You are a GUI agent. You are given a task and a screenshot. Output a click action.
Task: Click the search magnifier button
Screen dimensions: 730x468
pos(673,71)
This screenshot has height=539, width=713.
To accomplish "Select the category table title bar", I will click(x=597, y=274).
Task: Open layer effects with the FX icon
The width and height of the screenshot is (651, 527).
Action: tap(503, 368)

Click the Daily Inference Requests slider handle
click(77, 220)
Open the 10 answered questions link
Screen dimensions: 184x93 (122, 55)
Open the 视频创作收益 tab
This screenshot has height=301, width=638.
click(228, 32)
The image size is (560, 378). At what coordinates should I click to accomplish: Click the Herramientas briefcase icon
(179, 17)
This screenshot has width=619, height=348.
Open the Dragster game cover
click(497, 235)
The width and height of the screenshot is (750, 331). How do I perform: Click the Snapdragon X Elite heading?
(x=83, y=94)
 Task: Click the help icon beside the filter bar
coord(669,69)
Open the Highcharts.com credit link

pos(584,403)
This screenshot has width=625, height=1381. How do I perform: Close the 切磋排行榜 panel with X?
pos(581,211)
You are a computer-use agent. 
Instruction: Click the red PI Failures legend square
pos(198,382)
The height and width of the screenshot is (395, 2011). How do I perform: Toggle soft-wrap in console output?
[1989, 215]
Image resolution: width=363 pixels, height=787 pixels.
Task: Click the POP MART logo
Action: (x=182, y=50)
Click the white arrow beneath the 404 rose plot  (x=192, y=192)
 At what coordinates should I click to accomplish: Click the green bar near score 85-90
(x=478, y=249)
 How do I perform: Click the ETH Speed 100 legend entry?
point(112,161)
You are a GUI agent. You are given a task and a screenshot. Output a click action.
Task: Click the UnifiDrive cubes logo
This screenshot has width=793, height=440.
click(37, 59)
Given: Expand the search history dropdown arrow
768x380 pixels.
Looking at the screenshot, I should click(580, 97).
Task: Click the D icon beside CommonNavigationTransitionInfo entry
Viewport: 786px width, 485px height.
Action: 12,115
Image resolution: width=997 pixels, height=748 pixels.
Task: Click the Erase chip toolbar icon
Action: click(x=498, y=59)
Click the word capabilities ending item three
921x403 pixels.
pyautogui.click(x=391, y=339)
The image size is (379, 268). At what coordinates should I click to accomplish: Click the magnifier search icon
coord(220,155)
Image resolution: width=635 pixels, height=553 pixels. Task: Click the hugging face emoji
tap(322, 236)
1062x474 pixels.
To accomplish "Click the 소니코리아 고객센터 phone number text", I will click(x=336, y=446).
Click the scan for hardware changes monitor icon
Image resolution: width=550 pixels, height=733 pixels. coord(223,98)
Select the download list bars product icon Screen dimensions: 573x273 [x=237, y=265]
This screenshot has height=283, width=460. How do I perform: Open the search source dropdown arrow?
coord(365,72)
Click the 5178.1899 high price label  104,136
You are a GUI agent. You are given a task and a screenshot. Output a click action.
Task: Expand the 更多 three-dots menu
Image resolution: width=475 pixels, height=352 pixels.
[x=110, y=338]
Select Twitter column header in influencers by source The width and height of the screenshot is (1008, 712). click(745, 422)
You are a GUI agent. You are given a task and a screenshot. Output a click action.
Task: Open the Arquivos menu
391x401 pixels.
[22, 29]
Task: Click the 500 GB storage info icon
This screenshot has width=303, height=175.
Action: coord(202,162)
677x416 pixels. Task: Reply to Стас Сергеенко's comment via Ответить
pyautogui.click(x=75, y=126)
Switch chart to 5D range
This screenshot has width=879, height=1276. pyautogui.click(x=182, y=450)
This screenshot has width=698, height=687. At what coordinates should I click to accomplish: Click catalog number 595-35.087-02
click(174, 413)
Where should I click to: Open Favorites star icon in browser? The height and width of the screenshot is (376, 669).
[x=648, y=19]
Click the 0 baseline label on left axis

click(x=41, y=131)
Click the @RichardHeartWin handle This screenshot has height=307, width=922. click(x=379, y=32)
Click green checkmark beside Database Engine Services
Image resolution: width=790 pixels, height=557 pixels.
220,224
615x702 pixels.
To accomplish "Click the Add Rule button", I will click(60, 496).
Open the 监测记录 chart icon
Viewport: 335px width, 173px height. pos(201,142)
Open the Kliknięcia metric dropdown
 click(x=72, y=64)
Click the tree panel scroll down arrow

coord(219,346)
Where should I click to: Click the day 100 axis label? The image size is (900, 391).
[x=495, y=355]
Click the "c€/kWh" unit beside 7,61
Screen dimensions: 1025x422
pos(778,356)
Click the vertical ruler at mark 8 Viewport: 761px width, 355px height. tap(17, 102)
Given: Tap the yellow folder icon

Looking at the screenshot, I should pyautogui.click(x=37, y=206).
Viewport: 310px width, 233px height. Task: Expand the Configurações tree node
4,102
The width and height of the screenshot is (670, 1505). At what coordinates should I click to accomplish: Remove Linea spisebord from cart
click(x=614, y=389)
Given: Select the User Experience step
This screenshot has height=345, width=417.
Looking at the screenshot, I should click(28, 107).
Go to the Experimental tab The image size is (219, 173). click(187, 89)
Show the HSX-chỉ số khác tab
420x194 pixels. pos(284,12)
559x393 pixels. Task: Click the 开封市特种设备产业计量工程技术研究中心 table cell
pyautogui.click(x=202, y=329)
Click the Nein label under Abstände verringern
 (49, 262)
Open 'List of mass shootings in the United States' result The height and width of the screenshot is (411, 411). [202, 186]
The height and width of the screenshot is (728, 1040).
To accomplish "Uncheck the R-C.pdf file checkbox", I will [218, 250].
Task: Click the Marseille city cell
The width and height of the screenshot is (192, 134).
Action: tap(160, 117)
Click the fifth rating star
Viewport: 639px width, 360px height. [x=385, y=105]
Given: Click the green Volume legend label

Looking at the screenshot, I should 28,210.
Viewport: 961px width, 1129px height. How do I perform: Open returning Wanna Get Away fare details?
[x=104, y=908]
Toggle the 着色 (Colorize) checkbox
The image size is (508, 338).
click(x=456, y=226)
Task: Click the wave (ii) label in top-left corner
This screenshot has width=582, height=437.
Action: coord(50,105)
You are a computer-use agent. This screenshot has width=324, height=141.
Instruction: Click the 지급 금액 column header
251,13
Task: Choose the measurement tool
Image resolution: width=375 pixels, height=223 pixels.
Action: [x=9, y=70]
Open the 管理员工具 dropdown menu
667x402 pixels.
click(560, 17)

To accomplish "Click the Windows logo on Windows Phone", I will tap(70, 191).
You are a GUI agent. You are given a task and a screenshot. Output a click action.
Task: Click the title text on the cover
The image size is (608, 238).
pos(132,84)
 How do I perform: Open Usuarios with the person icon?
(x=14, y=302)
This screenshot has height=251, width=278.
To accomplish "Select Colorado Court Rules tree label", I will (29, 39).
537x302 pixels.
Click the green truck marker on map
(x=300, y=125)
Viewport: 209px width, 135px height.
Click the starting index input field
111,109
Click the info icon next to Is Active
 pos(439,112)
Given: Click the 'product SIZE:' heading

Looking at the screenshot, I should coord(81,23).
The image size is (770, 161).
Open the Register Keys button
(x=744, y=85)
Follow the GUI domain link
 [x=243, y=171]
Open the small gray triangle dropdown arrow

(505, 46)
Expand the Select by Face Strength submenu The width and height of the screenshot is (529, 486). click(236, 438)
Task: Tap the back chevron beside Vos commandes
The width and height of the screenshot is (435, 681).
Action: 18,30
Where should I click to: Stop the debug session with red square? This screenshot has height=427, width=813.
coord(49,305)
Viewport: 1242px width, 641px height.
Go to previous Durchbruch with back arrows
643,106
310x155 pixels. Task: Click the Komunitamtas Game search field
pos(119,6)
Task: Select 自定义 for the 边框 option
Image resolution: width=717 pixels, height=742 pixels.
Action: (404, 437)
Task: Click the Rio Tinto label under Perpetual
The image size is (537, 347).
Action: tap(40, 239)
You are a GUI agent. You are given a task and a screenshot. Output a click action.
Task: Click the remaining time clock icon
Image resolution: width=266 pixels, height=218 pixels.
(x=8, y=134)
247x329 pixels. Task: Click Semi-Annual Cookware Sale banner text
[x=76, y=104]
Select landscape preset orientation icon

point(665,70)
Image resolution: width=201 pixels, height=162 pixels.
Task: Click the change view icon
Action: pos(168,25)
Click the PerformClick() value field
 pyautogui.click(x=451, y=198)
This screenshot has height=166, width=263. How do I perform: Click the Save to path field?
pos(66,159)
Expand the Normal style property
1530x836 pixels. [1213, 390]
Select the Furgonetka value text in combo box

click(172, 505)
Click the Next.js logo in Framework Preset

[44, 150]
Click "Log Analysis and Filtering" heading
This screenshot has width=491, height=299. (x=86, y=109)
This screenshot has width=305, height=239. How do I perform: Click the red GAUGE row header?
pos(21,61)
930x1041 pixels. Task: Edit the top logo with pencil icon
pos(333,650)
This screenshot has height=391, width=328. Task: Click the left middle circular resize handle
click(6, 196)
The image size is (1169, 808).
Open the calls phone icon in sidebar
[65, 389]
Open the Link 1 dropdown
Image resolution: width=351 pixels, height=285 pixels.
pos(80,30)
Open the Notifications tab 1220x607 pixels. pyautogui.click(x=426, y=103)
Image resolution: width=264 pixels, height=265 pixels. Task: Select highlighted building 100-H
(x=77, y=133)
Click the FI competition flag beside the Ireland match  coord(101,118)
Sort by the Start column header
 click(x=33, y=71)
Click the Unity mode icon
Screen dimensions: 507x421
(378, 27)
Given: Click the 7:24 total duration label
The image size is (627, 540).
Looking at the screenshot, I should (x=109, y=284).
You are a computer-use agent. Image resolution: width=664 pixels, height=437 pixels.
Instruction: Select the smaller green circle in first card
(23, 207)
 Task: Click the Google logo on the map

==================================================

How to complete this task: All lines from the opening of the material through the line that contains "Task: Open layer effects with the FX icon" are to be printed exactly, with no others.

Output for this task:
You are a GUI agent. You are given a task and a screenshot. Output a click action.
Task: Click the search magnifier button
Screen dimensions: 730x468
pos(673,71)
This screenshot has height=539, width=713.
To accomplish "Select the category table title bar", I will click(x=597, y=274).
Task: Open layer effects with the FX icon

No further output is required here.